Some of San Antonio’s furriest residents just got new digs.
Five tamarins at the San Antonio Zoo moved into a larger, open air habitat. That means the zoo’s era of primates in cages is officially over.
“Providing the animals in our care with enriching, natural habitats is at the heart of everything we do,” said Tim Morrow, the San Antonio Zoo’s president and CEO. “With this new tamarin space, we’re not only improving the habitat for the cotton-top tamarins but continuing our focus on animal wellbeing, habitat design innovation, and modernization.”
It’s the culmination of a multiyear effort to move monkeys, apes and other primates from cages to better habitats. That included closing the Monkey House in 2018.
“Today, reaching fully cageless primate habitats reflects years of progress and a deep dedication to giving every animal the best home possible,” Morrow added.

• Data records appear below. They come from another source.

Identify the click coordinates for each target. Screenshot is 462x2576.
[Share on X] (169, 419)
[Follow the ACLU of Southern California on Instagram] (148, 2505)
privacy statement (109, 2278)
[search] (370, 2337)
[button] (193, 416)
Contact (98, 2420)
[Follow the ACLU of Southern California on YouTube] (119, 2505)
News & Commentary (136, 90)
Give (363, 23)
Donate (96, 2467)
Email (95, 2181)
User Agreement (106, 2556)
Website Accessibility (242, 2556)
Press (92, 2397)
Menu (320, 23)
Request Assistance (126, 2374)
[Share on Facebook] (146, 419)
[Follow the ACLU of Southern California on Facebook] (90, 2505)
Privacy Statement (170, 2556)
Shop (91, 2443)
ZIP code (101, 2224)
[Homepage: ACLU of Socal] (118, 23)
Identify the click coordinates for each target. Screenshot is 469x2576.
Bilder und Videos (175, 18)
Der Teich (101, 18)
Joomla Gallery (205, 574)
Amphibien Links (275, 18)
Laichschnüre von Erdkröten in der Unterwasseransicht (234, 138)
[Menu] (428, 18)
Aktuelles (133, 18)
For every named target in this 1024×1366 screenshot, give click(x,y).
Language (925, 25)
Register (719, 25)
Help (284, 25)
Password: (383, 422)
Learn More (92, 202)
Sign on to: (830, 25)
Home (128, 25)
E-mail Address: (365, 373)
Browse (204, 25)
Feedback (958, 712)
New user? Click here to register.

The new enclosure for the zoo’s cotton-top tamarins will be 180% larger, according to a San Antonio Zoo press release, and have more opportunities for foraging, movement and social interaction.

Cotton-top tamarins are a critically endangered species from South America that spend most of their lives in forest canopies, according to the Smithsonian’s National Zoo and Conservation Biology Institute. There are roughly 6,000 of the monkeys left in the wild.
Four females and one male cotton-top tamarin live at the San Antonio Zoo.
The tamarins are not the only primates to get a new home at the zoo. Seven very distant cousins had Congo Falls — the new gorilla habitat — open last year.